The move of the capital market division of the Finance Ministry to abolish the STT is not in the interests of the economy. This tax introduced through 2004 budget has been fetching easy revenue, non inflationary in caharacter and sparing the aam aadmi. It is basically affecting those who with their surplus income enter the capital market with a basic motive to save and speculate.Investors and brokers cannot ever favour such tax as their greed and clamour to curry favour from the Govt for all concessions and reliefs at any cost have always been considered, heard and adhered to. In case the Govt yields to this demand and abolish the tax the loss is substantial and it will be difficult to reintroduce at a later date.
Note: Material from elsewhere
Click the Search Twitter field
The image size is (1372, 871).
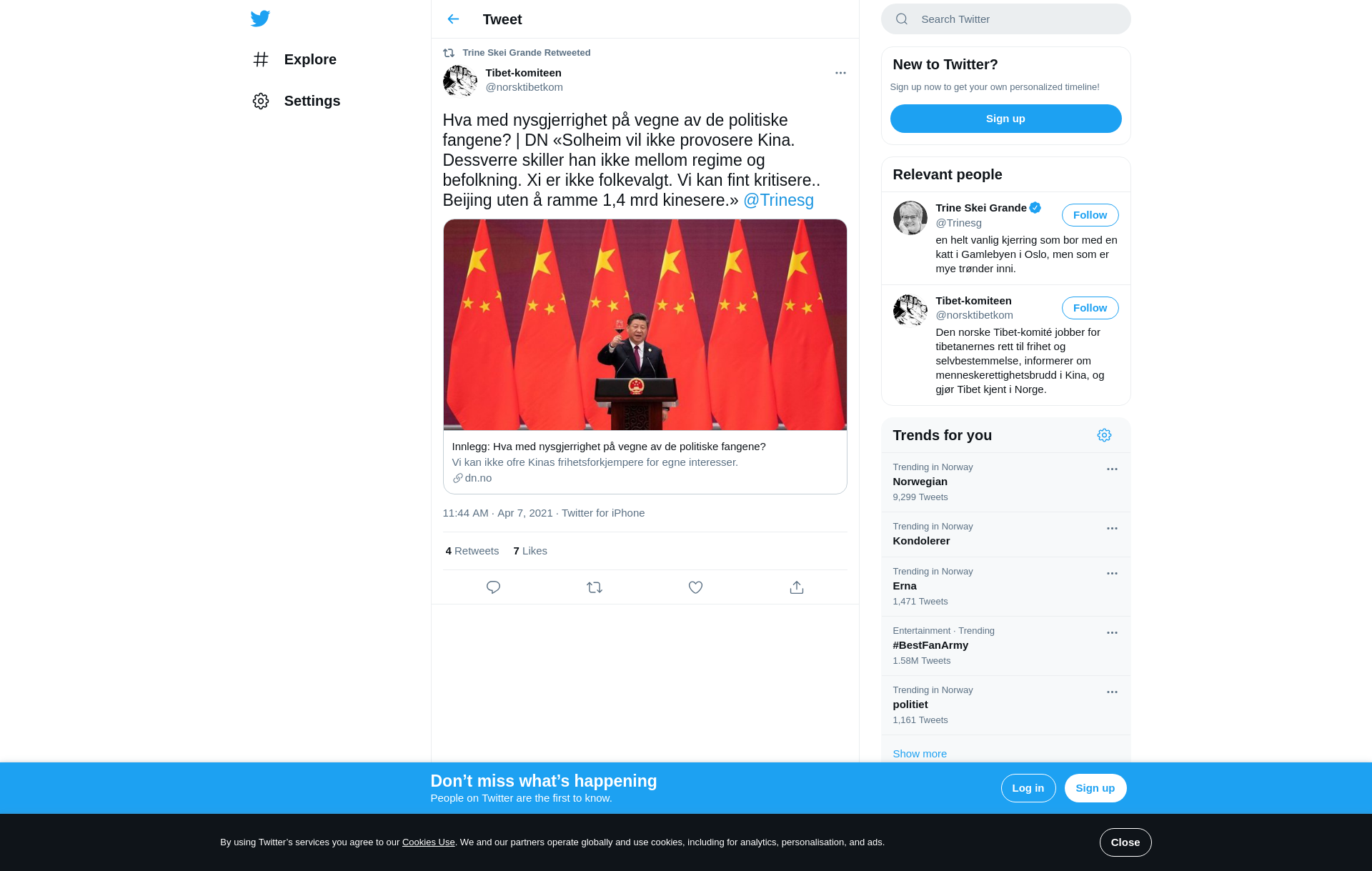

This tax needs to be reformed to emerge as an important administartive tool to regulate the capital market from the angle of controlling excessive speculation, volatility, raising recurring revenue without any inflationary implications, removing all other taxes like stamp duty, capital gains etc. The approach to abolish STT is only shortsightness and the Govt will repent later on. This levy needs to be made more dynamic and should vary from transactions to transactions.This tax should be different for retailers and whole salers based on certain cut-off limits,for individuals and institutions,for FIIs and domestic investors, equty, bonds and commodities, forex,etc. This will eventually lead to have a track of events in Financial market.
Dr.T.V.Gopalakrishnan
(This appeared in Et dated 27/09/11).